## SUPPLIED ENTRIES
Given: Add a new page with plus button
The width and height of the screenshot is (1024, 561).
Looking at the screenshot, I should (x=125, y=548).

==

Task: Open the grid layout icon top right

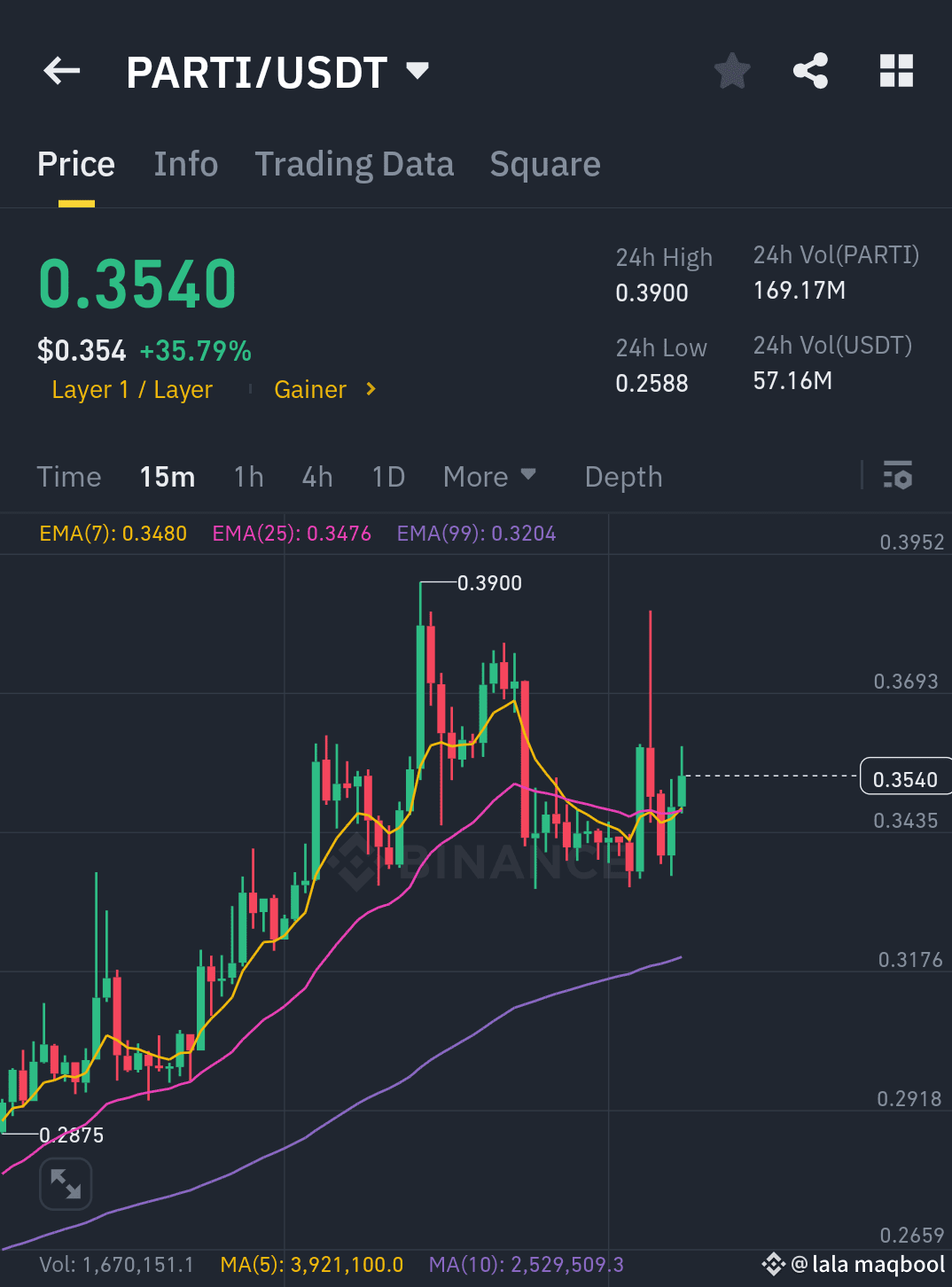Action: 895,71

==

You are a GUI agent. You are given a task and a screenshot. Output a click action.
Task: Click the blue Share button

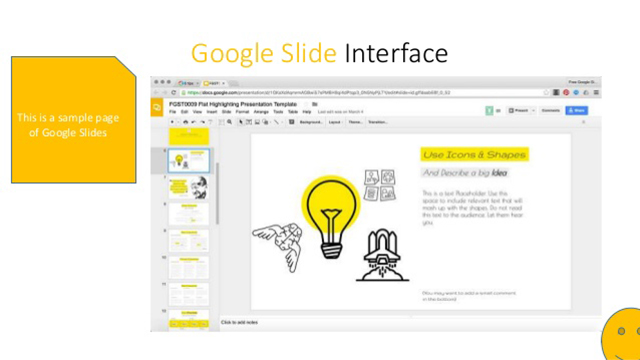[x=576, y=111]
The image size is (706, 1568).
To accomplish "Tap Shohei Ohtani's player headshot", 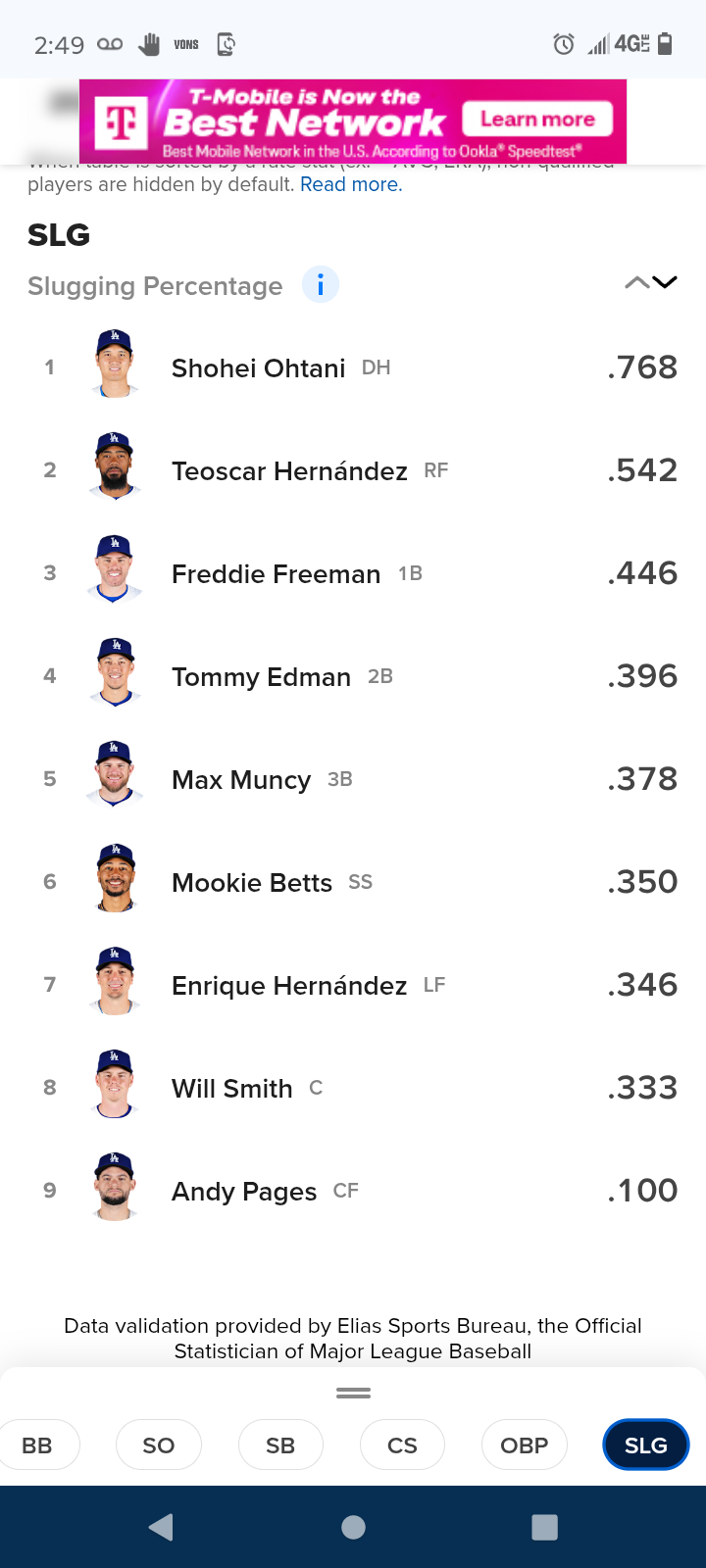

## WHAT YOU HAVE TO DO
Reproduce the listing above only between the lines holding "Task: Click the blue Share button" and "Shohei Ohtani's player", inclusive. Every line must match exactly, and pictures are dropped.

## SOLVED EXERCISE
Task: Click the blue Share button

[x=576, y=111]
The image size is (706, 1568).
To accomplish "Tap Shohei Ohtani's player headshot", 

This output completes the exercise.